It was thirty years ago today that Warren Zevon released one of the five greatest live albums of the rock and roll era – and perhaps the best summary of his own career that he’s ever managed. The album was Stand In The Fire.

Zevon, of course, died a few years ago, after a long battle with lung cancer. Which was a jarring experience; rock stars aren’t supposed to die of long-term wasting diseases. They’re supposed to flame out in car crashes like Johnny Ace, or drug overdoses like Keith Moon or Jimi Hendrix, or on epic drinking binges like Bon Scott, or drug-induced sudden flashes like John Entwistle, or suicides like Pete Ham or Kurt Cobaine, with enough loose ends and unresolved potential to do a romantic-era British poet proud.
Zevon certainly showed the potential to join that crowd; he floated to his commercial and creative peak on a cataract of booze, and a drug or two as well.
And sometime in the early eighties, he hit close enough to bottom to realize he needed to change his ways. He gave up drinking, went into recovery…
…and, like a lot of artists who give up addictions, seemed to lose a bit of his spark for a few years, releasing albums that, for some time, didn’t quite have the same feel they’d had before. Zevon got his muse back, of course – a different one than he’d had on Exciteable Boy and Bad Luck Streak In Dancing School – but he was writing some great music before his diagnosis with cancer, which led him to finish his final, Final album, The Wind, just before he died.
And I’m going to speculate that Zevon was very, very glad he had the twenty-odd years of sobriety after he went through spin-dry.
But I wondered – if Zevon had checked out after 1980’s Stand In The Fire, would he be regarded as one of the greatest untold stories in rock history?
Stand was recorded during a two-night engagement at The Roxy in Los Angeles. Recorded with a group of obscure-ish but impeccably tight LA sidemen (David Landau and Zeke Zirngiebel on guitars, Roberto Piñon on bass, Bob Harris on keys and Marty Stinger on drums), the album featured an audibly blotto Zevon singing gloriously over-the-top versions of a slew of Zevon classics, and shoulda-been classics
The title cut is a big, brawny three-chord anthem featuring a simple but layered call-and-answer chorus that you can hang a side of beef from.

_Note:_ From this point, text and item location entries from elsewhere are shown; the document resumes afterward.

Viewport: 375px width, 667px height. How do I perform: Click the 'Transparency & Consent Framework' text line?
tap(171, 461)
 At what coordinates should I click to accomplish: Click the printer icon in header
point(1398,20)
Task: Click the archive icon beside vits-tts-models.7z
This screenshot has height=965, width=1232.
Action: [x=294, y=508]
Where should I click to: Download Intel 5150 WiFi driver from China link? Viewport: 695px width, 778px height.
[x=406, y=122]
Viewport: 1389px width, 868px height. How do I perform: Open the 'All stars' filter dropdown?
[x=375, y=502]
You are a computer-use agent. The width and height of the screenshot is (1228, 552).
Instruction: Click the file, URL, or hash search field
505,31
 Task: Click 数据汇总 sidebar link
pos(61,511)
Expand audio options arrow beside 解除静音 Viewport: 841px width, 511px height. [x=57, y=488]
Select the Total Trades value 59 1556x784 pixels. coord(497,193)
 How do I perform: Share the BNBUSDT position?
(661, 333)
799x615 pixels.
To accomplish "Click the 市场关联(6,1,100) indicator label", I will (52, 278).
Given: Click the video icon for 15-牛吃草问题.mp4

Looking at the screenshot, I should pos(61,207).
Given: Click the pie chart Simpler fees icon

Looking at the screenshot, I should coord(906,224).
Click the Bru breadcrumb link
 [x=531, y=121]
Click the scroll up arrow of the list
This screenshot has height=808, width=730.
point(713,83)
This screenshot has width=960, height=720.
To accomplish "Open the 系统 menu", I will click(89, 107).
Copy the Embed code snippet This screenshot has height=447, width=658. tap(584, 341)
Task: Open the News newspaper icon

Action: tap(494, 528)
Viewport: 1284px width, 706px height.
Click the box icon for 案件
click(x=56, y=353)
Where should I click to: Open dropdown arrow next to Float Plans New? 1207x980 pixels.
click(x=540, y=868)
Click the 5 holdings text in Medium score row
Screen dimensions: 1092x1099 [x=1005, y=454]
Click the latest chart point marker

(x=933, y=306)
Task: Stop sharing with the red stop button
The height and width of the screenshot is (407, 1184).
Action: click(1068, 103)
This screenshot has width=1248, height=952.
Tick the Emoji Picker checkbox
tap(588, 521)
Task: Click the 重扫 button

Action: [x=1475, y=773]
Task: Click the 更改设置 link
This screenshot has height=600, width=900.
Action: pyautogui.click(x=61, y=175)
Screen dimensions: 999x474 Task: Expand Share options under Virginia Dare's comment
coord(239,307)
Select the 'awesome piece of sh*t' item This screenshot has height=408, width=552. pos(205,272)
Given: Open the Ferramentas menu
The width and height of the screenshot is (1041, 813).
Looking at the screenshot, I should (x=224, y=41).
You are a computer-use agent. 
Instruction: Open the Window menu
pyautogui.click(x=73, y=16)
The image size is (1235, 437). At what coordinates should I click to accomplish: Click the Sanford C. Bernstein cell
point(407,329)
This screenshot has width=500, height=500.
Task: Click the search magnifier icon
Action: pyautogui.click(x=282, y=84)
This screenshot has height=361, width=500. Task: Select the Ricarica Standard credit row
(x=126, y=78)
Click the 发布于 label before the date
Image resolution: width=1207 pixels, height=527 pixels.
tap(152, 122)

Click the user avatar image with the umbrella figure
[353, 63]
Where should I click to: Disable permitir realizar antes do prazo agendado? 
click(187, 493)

Next is “Jeannie Needs a Shooter”, which started life as one of many songs Springsteen didn’t use on The River; he gave it to Zevon, who rewrote it into one of the great “teenage death-rock” songs of all time. A hilarious “Exciteable Boy” is followed by a taught, glorious “Mohammed’s Radio”, full of ad-libs (“Even Jimmy Carter’s got the highway blues!”) and ended by wonderful, four-part a-capella ending; the song, like most of this album’s highlights, eclipses Zevon’s studio originals.
“Werewolves of London” is big, boomy, sloppy, and full of drunken ad-libbing (“I ran into Jackson Browne drinking a Piña Colada at Trader Vic’s; his hair was per-feeeeect!“)
Side two (speaking in vinyl terms) was even better, opening with a brawny “Lawyers, Guns and Money” and “The Sin”, Zevon follows by steaking “Poor Poor Pitiful Me” back from Linda Ronstadt, who’d had a big hit the song) and the albums’ highlight, a jackhammer-y “I’ll Sleep When I’m Dead”, which had been a fairly perfunctory ode to la vida local on his 1977 major label debut, but turned into an over-the-top, anthemic foot-stomper here, and closing (in its original version) with a rafter-shaking cover of “Bo Diddley’s a Gunslinger”.
The album rarely pops up on “best-of” lists today. It’s a shame – because it was one of the great achievements of the golden age of the “live album”, which, it occurs to me, is something you just don’t see anymore. Stand in the Fire, like Cheap Trick’s Live at Budokan, showed the listener a side of the artists that they’d never have gotten otherwise, and captured the energy and spontaneity of great live performers doing what they did best. In Zevon’s case, it sent off the seventies with a shout and a stomp and a double for the road.
If you can find it, it’s an amazing record. Give it a shot.